Гривнич молча нагнулся за конвертом, собрал и вернул на место разноцветные советские банкноты. Разгибаясь, увидел, как ноги в рваных полуботинках подтанцевали к нему и остановились в полутора шагах.
– Приятно было возобновить знакомство, – сверкнули навстречу его взгляду очи Мандельштама.
Гривнич поклонился и вышел. Когда дверь захлопнулась за ним, услышал позади тихий смешок и оглянулся. Чернокостюмный Всеволод Вольфович, прятавшийся, оказывается, за дверью, в комическом ужасе поднёс палец к губам, взял Гривнича под руку и на цыпочках отвёл к своему номеру. Толкнул дверь, показывая, что открыто. И вполголоса:
– Я всё слышал. Получил бездну удовольствия. Вы действовали добросовестно, сделали, что могли. Теперь моя очередь.
Забрал конверт и, решительно стуча каблуками, направился к временному обиталищу поэта. А Гривнич бухнулся, не снимая ботинок, на постель, расстеленную на диване сребролюбивым уродцем Абрамкой.

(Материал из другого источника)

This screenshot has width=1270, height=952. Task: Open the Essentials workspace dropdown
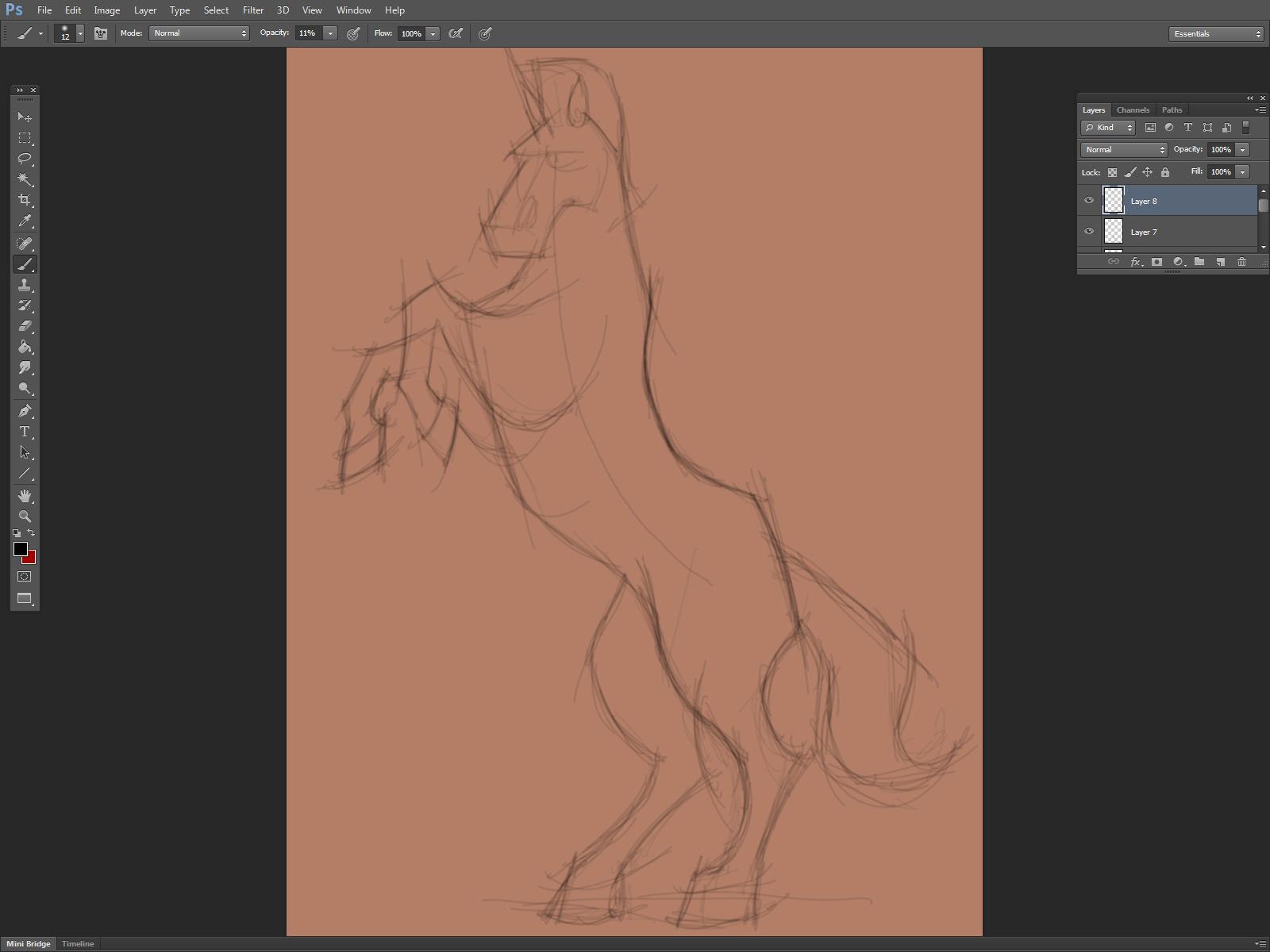[1215, 33]
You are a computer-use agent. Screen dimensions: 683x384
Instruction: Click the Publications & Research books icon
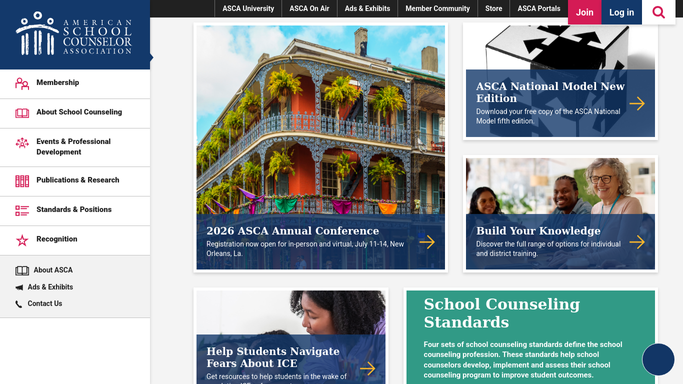coord(22,181)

Очнулся в сером полумраке тягучего питерского рассвета. Демонический благодетель, только что протопавший мимо в смежную комнату, уже с порога вернулся и склонился над ним:
– Разбудил-таки, Валерий Осипович? Победа! Уломал я вашего бурного гения приехать в Новгород. И конверт всучил.
– Как же вам удалось, Всеволод Вольфович? – поинтересовался, не вполне ещё соображая, Гривнич и вдруг отчаянно зевнул. – Ох, извините…

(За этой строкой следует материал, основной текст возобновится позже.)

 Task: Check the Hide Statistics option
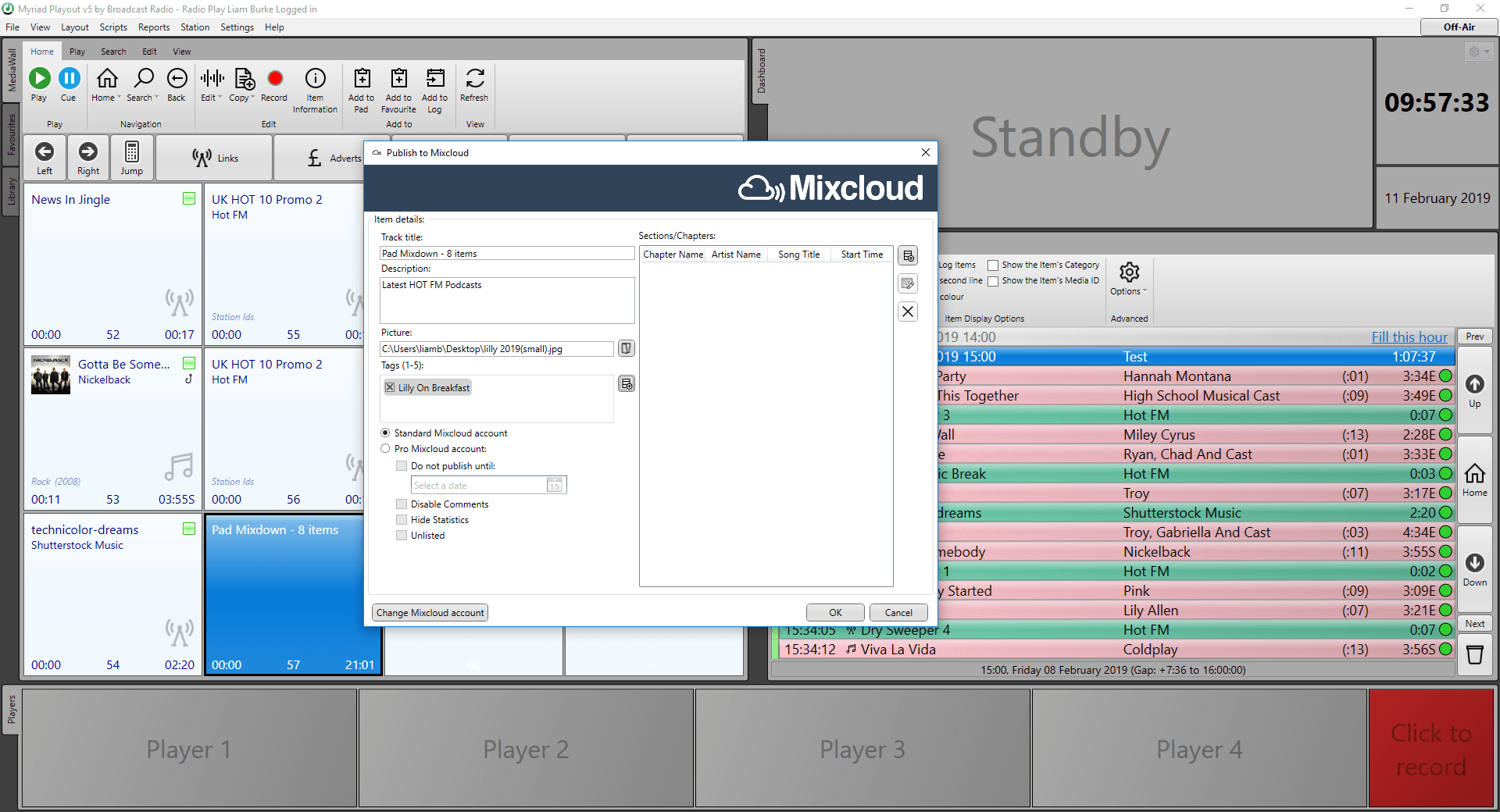coord(402,519)
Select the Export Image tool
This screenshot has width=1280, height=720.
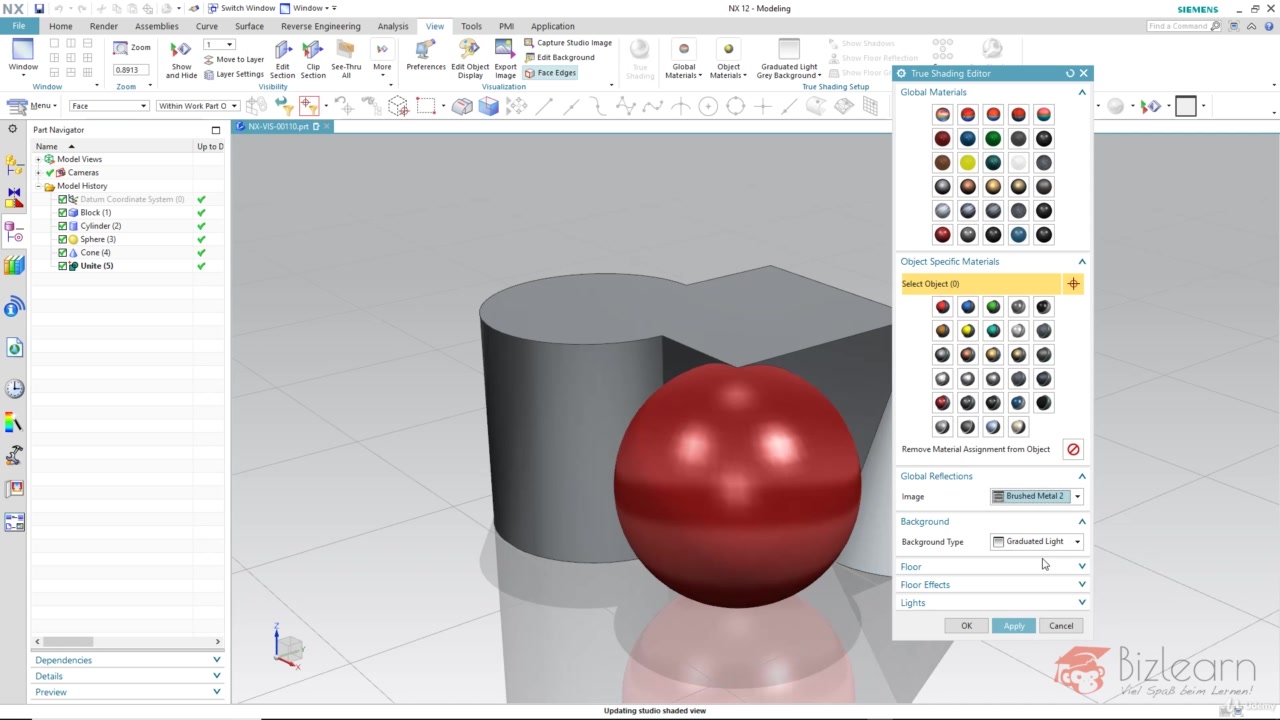click(x=505, y=57)
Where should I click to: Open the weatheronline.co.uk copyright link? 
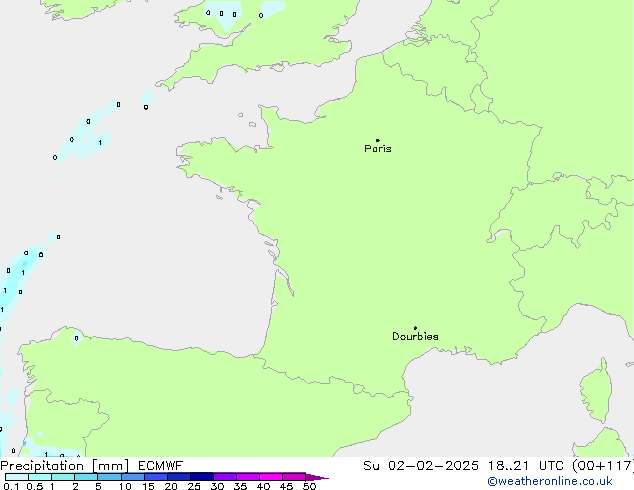(549, 481)
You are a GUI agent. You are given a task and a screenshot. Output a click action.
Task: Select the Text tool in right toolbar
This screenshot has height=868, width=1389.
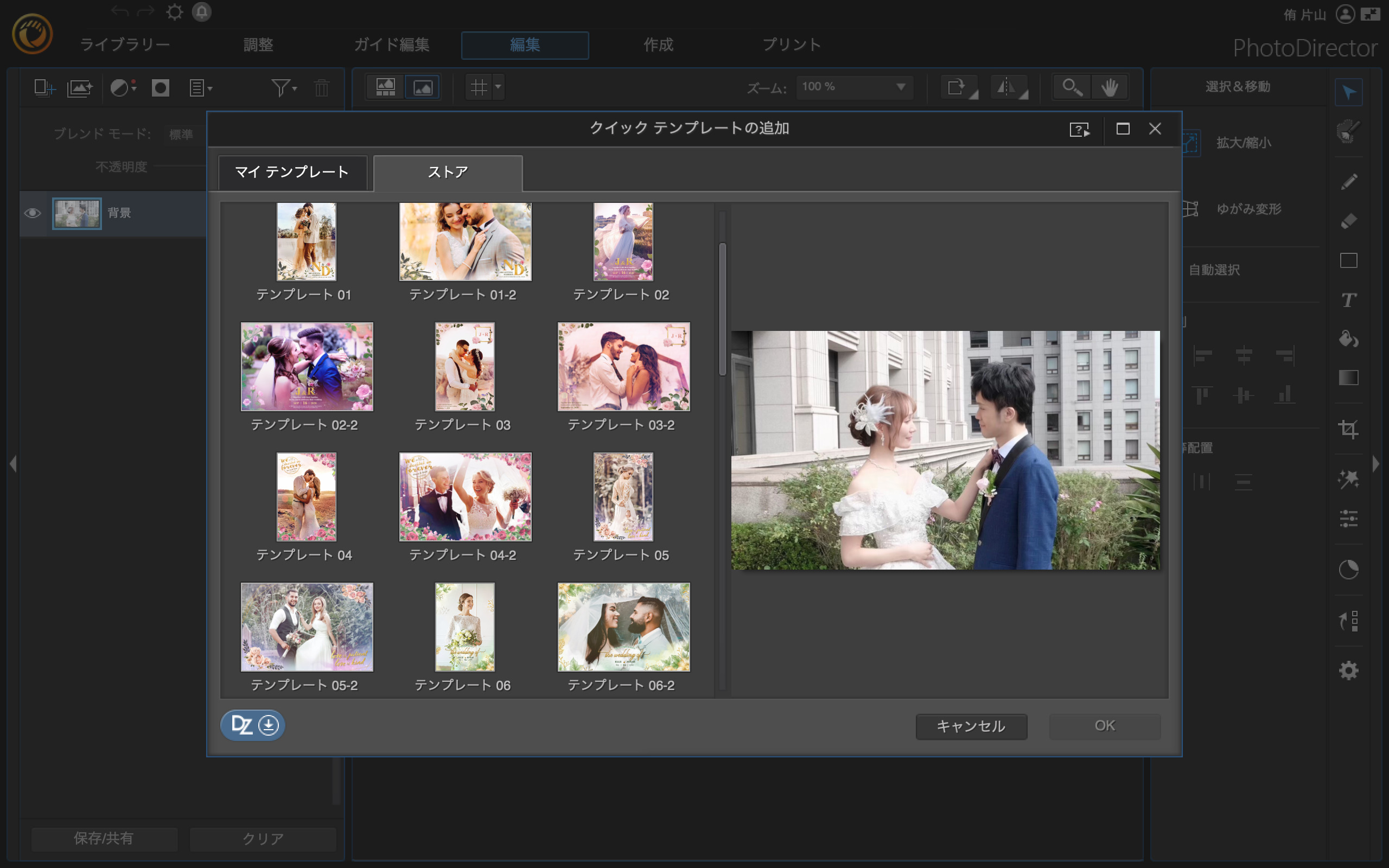tap(1348, 299)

– Начать с того, что объявил: пришёл-де заказать у вас реквием. Он и поймался. Такого человека, всё равно что женщину, первым делом требуется заинтриговать. А после проговорили полночи о старом Петербурге, не о том, что вам с ним, людям молодым, запомнился, а о том, что давно утонул в водах времени и сохранился только на дне моих воспоминаний.
– Однако ж и выразились! – и Гривнич чуть не вывихнул челюсти, но извиняться больше не стал.
– Увы, с кем поведёшься… Я покорил его рассказом о древнейшем виде петербургского общественного транспорта – конной «каретке», собственно миниатюрном дилижансе, ходившем от Публичной библиотеки на Каменный остров, до мечети, построенной благочестивым эмиром бухарским, и к тому же подробно описал весь маршрут. Должен заметить, что Осип Эмильевич – удивительный собеседник, умеющий слушать другого, а не поджидающий только, когда удастся снова вставить словцо о себе.
– Слушать другого? Я бы не сказал.
– Так ведь ему не всякий собеседник подойдёт… Устраивайтесь поудобнее, отдохните. Завтра у нас тоже тяжёлый день.